### RECORDS PROVIDED

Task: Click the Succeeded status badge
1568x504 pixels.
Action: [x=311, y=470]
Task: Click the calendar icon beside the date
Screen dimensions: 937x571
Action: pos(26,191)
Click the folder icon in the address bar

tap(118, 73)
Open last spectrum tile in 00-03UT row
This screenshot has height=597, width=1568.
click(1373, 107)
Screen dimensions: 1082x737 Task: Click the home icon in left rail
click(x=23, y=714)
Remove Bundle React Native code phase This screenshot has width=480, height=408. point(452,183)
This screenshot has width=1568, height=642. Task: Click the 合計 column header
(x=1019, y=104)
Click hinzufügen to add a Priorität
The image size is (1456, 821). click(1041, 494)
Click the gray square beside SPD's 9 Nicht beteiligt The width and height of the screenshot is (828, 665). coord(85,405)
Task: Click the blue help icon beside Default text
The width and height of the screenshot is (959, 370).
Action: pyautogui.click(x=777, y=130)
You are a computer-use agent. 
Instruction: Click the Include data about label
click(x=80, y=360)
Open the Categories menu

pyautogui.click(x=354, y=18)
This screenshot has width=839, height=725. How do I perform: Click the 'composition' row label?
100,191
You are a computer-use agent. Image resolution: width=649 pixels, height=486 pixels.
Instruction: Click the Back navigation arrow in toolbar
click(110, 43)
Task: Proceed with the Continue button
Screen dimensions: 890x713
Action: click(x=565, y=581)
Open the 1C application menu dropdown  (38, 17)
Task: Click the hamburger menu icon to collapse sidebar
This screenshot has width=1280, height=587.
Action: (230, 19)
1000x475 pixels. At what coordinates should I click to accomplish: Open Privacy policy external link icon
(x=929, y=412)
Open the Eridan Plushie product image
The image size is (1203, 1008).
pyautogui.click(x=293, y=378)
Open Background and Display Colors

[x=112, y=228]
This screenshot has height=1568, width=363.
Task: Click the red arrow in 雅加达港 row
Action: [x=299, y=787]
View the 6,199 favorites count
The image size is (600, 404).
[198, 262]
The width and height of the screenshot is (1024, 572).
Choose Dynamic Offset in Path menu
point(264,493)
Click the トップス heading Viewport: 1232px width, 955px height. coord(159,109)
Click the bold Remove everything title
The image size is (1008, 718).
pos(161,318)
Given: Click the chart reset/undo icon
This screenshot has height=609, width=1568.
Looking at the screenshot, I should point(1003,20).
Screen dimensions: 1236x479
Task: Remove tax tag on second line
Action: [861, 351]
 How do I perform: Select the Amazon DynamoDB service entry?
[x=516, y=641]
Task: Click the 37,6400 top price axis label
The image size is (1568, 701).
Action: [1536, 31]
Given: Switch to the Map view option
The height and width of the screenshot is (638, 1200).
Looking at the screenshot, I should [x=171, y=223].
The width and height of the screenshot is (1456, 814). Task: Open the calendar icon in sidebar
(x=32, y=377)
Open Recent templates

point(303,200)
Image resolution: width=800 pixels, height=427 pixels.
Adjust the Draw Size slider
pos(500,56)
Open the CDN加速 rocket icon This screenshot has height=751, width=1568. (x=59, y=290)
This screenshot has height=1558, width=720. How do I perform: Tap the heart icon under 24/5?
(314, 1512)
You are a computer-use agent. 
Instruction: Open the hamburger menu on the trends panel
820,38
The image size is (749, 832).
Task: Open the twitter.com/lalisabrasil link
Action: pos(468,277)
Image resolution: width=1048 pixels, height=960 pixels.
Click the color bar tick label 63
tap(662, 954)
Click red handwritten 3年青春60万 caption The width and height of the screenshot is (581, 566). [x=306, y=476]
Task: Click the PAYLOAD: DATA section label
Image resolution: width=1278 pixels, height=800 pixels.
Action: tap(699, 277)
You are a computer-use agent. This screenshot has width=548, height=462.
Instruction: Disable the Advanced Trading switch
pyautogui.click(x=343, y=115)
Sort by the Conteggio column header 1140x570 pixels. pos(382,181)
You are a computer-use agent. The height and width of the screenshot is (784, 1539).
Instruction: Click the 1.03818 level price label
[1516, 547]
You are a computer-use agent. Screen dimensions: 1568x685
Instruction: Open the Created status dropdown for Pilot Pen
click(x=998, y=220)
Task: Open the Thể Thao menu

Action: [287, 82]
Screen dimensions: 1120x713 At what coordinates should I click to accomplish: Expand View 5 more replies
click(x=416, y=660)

### WHAT TO WORK ON
Reproduce every record in full, keeping each one exactly as it reads.

### RESULT OF THE TASK
Task: Click the Succeeded status badge
1568x504 pixels.
Action: [x=311, y=470]
Task: Click the calendar icon beside the date
Screen dimensions: 937x571
Action: pos(26,191)
Click the folder icon in the address bar

tap(118, 73)
Open last spectrum tile in 00-03UT row
This screenshot has height=597, width=1568.
click(1373, 107)
Screen dimensions: 1082x737 Task: Click the home icon in left rail
click(x=23, y=714)
Remove Bundle React Native code phase This screenshot has width=480, height=408. point(452,183)
This screenshot has width=1568, height=642. Task: Click the 合計 column header
(x=1019, y=104)
Click hinzufügen to add a Priorität
The image size is (1456, 821). click(1041, 494)
Click the gray square beside SPD's 9 Nicht beteiligt The width and height of the screenshot is (828, 665). coord(85,405)
Task: Click the blue help icon beside Default text
The width and height of the screenshot is (959, 370).
Action: pyautogui.click(x=777, y=130)
You are a computer-use agent. 
Instruction: Click the Include data about label
click(x=80, y=360)
Open the Categories menu

pyautogui.click(x=354, y=18)
This screenshot has width=839, height=725. How do I perform: Click the 'composition' row label?
100,191
You are a computer-use agent. Image resolution: width=649 pixels, height=486 pixels.
Instruction: Click the Back navigation arrow in toolbar
click(110, 43)
Task: Proceed with the Continue button
Screen dimensions: 890x713
Action: click(x=565, y=581)
Open the 1C application menu dropdown  (38, 17)
Task: Click the hamburger menu icon to collapse sidebar
This screenshot has width=1280, height=587.
Action: (230, 19)
1000x475 pixels. At what coordinates should I click to accomplish: Open Privacy policy external link icon
(x=929, y=412)
Open the Eridan Plushie product image
The image size is (1203, 1008).
pyautogui.click(x=293, y=378)
Open Background and Display Colors

[x=112, y=228]
This screenshot has height=1568, width=363.
Task: Click the red arrow in 雅加达港 row
Action: [x=299, y=787]
View the 6,199 favorites count
The image size is (600, 404).
[198, 262]
The width and height of the screenshot is (1024, 572).
Choose Dynamic Offset in Path menu
point(264,493)
Click the トップス heading Viewport: 1232px width, 955px height. coord(159,109)
Click the bold Remove everything title
The image size is (1008, 718).
pos(161,318)
Given: Click the chart reset/undo icon
This screenshot has height=609, width=1568.
Looking at the screenshot, I should point(1003,20).
Screen dimensions: 1236x479
Task: Remove tax tag on second line
Action: [861, 351]
 How do I perform: Select the Amazon DynamoDB service entry?
[x=516, y=641]
Task: Click the 37,6400 top price axis label
The image size is (1568, 701).
Action: [1536, 31]
Given: Switch to the Map view option
The height and width of the screenshot is (638, 1200).
Looking at the screenshot, I should [x=171, y=223].
The width and height of the screenshot is (1456, 814). Task: Open the calendar icon in sidebar
(x=32, y=377)
Open Recent templates

point(303,200)
Image resolution: width=800 pixels, height=427 pixels.
Adjust the Draw Size slider
pos(500,56)
Open the CDN加速 rocket icon This screenshot has height=751, width=1568. (x=59, y=290)
This screenshot has height=1558, width=720. How do I perform: Tap the heart icon under 24/5?
(314, 1512)
You are a computer-use agent. 
Instruction: Open the hamburger menu on the trends panel
820,38
The image size is (749, 832).
Task: Open the twitter.com/lalisabrasil link
Action: pos(468,277)
Image resolution: width=1048 pixels, height=960 pixels.
Click the color bar tick label 63
tap(662, 954)
Click red handwritten 3年青春60万 caption The width and height of the screenshot is (581, 566). [x=306, y=476]
Task: Click the PAYLOAD: DATA section label
Image resolution: width=1278 pixels, height=800 pixels.
Action: tap(699, 277)
You are a computer-use agent. This screenshot has width=548, height=462.
Instruction: Disable the Advanced Trading switch
pyautogui.click(x=343, y=115)
Sort by the Conteggio column header 1140x570 pixels. pos(382,181)
You are a computer-use agent. The height and width of the screenshot is (784, 1539).
Instruction: Click the 1.03818 level price label
[1516, 547]
You are a computer-use agent. Screen dimensions: 1568x685
Instruction: Open the Created status dropdown for Pilot Pen
click(x=998, y=220)
Task: Open the Thể Thao menu

Action: [287, 82]
Screen dimensions: 1120x713 At what coordinates should I click to accomplish: Expand View 5 more replies
click(x=416, y=660)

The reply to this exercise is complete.